I think that all of us, at some point in our daily lives, have needed to keep our own reactions in check in order to make sure thing get taken care of. Sometimes this must be done daily. So how do we keep it together when all we want to do is fall apart? Here are my suggestions:

  • Acknowledge your feelings – To the best of your ability in your situation acknowledge that you’re not feeling 100%. Depending on what’s been going on, a simple “I’m not at my best today” may be helpful. If you don’t feel comfortable saying this in your work environment then at least acknowledge it to yourself. Give yourself a break if you find that you’re not working as quickly or as accurately as usual. We all have off days. You are human, you’re allowed to not be perfect.

 

  • Talk it out – If you have someone you trust at work then go to them and ask if you can share some of your thoughts. Be mindful when choosing who to help you process thoughts or feeling. For example, I wouldn’t go to one of the staff I supervised to talk about feeling sad at the loss of this client because I’m supposed to be the one supporting them. I’m honest with staff about my feelings – I can tell them that I feel sad about the death of the former client but for a deeper exploration of my feelings I seek out either a supervisor or someone else in the company that I don’t supervise.

 

  • Set aside time to fully experience your emotions – I learned this from a former supervisor who specialized in treating other therapists. It is very useful when sitting with a client who is sharing tragic or horrifying personal details. If you’re in a situation where you can’t react the way you really want to (cry, scream, curse), then make yourself a promise. Identify a time later that day when you can react the way you want to and tell yourself that you can put those thoughts and feelings on hold until that time. The trick to this is that when the identified time comes, you MUST keep the promise you made to yourself and allow yourself to think whatever sad, negative, irrational thoughts that you ignored earlier. If you promise yourself a time to react, put your feelings on hold, and later don’t give yourself what you promised then you stifle your emotions which will impede healing or coping with whatever is going on.
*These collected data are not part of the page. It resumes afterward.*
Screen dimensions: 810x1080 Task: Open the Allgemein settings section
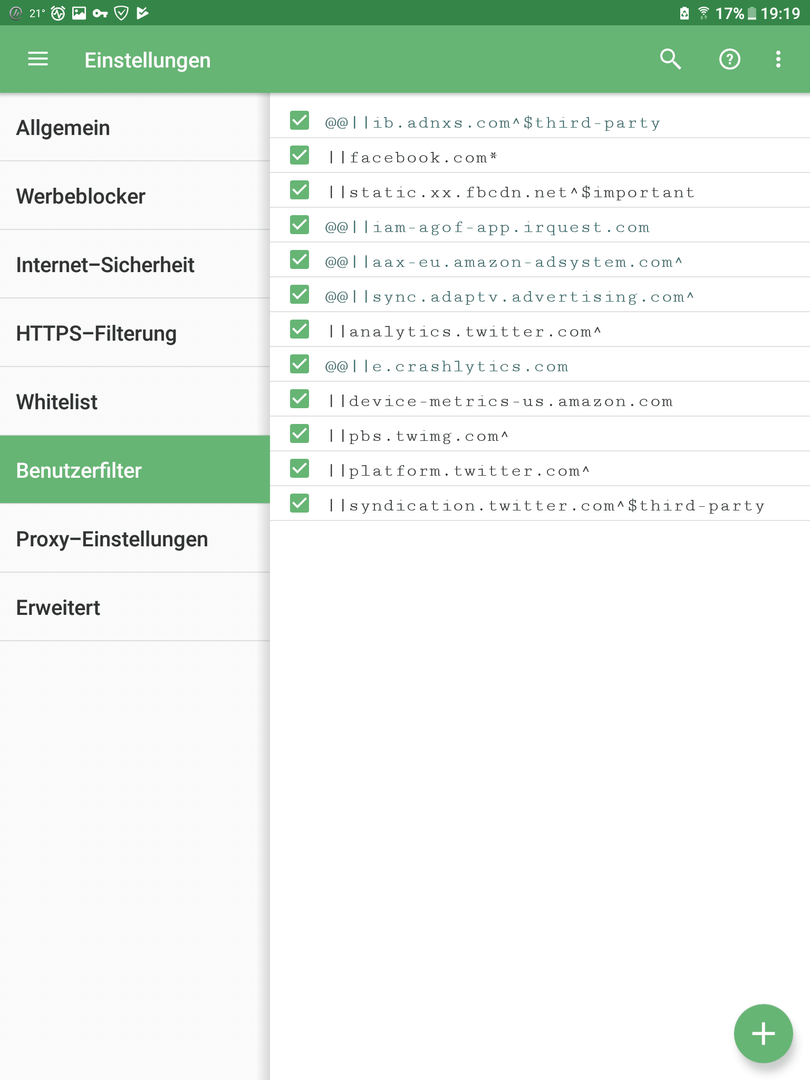pyautogui.click(x=134, y=127)
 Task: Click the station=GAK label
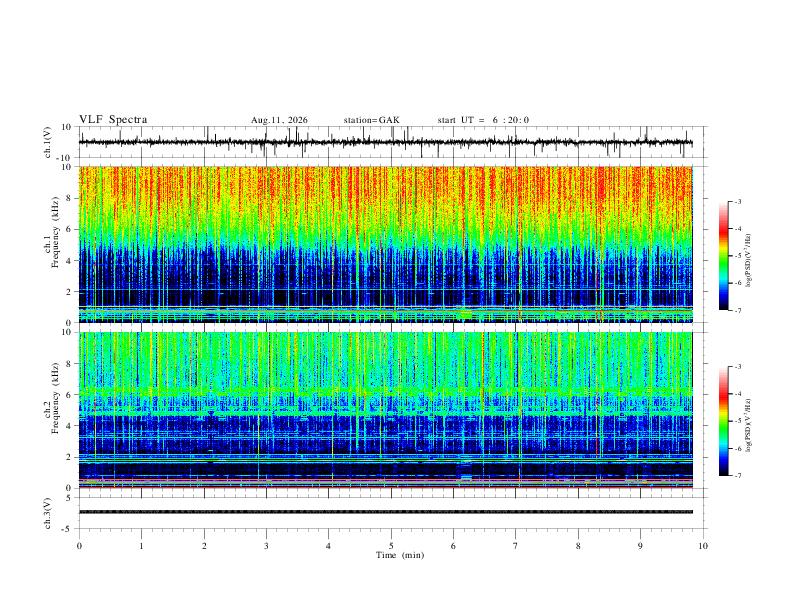pyautogui.click(x=371, y=120)
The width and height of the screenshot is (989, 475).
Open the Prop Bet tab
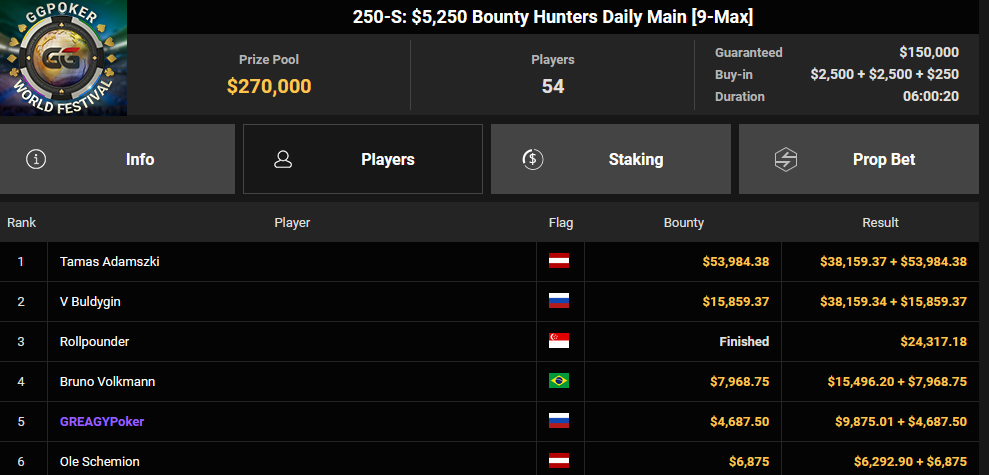(858, 159)
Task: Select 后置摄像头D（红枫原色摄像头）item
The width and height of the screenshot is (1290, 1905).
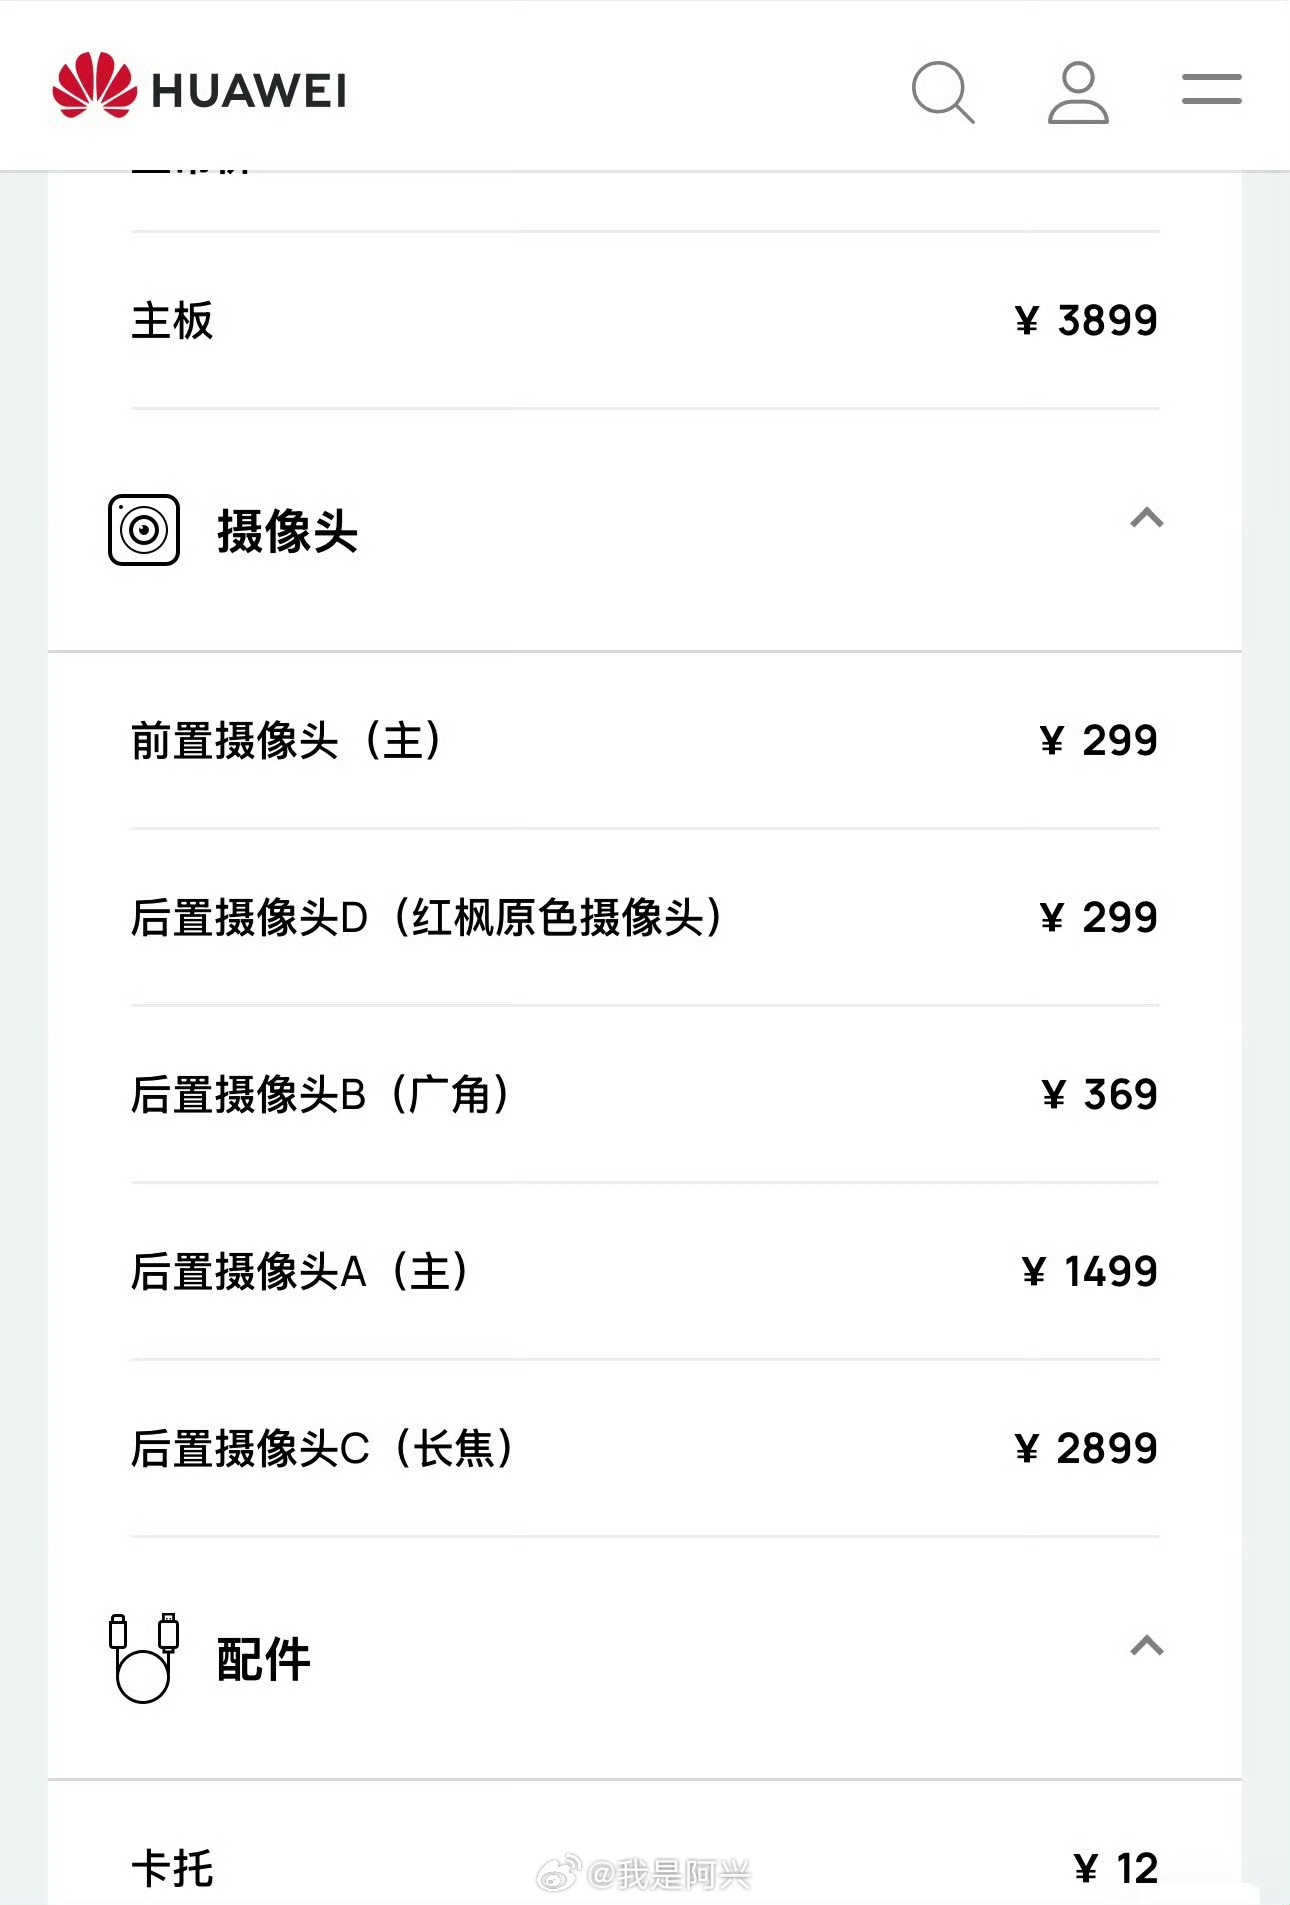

I find this one helpful when I have intrusive sad or anxious thoughts that are keeping me from doing my work. Once I tell myself I’m going to deal with those thoughts later in the day I’m able to refocus on what I need to do.

 

  • Take care of yourself – When you are struggling it is crucial to take good physical care of yourself. Your mind is already going through a lot, don’t make it also have to deal with a body that feels unhealthy. You may have the urge to eat ¾ of the birthday cake in the break room left over from yesterday’s celebration (been there, done that), but try to keep yourself to a regular-sized piece. Drink lots of water and minimize your caffeine intake. If possible, take a short walk during a lunch break. Eat whole fruits and vegetables. Try doing some gentle stretching.

As always, some (or none!) of my suggestions may be helpful or effective in your situation. I can only share the things that help me. I would love to hear ways other people make it through their day when it’s an extra struggle?